*Set tasks*
1/ In the article about the runaway black hole, how long is the trail of newborn stars it leaves behind?
2/ Write the next few paragraphs of the article about the runaway black hole, picking up right after its final sentence.

Who says all black holes are space vacuum cleaners?
By Elisha Sauers  on 
Hubble discovering a runaway black hole
Astronomers accidentally discovered with the Hubble Space Telescope a runaway black hole doing weird, unprecedented things. Credit: NASA / ESA / Leah Hustak (STScI) illustration

Astronomers think they have discovered a supermassive black hole traveling away from its home galaxy at 4 million mph — so fast it's not doing what it's notorious for: sucking light out of the universe.

Quite the opposite, possibly. Rather than ripping stars to shreds and swallowing up every morsel, this black hole is believed to be fostering new star formation, leaving a trail of newborn stars stretching 200,000 light-years through space. Pieter van Dokkum, an astronomy professor at Yale University, said as the black hole rams into gas, it seems to trigger a narrow corridor of new stars, where the gas has a chance to cool.

How exactly it works, though, isn't known, said van Dokkum, who led research on the phenomenon captured by NASA's Hubble Space Telescope accidentally. A paper on the findings(opens in a new tab) was published last week in The Astrophysical Journal Letters.

“What we’re seeing is the aftermath," he said in a statement(opens in a new tab). "Like the wake behind a ship, we’re seeing the wake behind the black hole.”

*Data section*

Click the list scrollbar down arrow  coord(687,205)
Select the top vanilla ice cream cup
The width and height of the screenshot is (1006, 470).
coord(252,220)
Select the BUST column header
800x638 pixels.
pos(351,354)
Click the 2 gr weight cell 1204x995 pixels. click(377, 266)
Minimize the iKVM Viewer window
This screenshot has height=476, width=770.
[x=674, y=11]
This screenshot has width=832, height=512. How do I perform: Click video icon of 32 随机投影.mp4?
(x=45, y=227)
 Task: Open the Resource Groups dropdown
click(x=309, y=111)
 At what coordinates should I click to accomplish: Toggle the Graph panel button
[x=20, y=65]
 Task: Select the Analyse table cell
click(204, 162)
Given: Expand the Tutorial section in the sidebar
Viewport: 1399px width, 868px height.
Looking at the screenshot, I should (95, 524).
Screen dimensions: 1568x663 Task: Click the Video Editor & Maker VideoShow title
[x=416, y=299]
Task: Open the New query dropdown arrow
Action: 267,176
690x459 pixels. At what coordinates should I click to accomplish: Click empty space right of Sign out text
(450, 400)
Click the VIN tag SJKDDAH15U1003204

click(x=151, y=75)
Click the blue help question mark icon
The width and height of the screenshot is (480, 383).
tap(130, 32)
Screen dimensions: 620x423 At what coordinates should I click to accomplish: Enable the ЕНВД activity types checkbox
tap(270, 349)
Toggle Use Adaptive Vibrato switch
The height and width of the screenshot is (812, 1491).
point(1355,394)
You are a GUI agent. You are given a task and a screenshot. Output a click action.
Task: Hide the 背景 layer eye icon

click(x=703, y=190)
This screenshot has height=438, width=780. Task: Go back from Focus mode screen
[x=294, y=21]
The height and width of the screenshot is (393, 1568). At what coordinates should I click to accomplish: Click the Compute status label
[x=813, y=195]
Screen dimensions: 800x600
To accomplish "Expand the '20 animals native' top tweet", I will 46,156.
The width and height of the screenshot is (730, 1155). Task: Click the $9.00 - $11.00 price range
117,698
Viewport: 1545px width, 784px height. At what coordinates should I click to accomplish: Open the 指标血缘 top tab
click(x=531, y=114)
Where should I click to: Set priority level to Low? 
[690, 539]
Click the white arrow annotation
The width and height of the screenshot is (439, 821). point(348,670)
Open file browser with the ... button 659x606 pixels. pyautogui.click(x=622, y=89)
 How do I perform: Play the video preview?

*Results of the exercise*
1/ The trail stretches 200,000 light-years through space.

2/
Black holes are some of the most elusive things in outer space. The most common kind, a stellar black hole(opens in a new tab), is often thought to be the result of an enormous star dying in a supernova explosion. The star's material then collapses onto itself, condensing into a relatively tiny area.

But how supermassive black holes(opens in a new tab), millions to billions of times more massive than the sun, form is even more mysterious. Many astrophysicists and cosmologists believe these behemoths lurk at the center of virtually all galaxies. Recent Hubble Space Telescope observations have bolstered the theory that supermassive black holes get their start in the dusty cores of starburst galaxies, where new stars are rapidly churned out, but scientists are still trying to get to the bottom of it.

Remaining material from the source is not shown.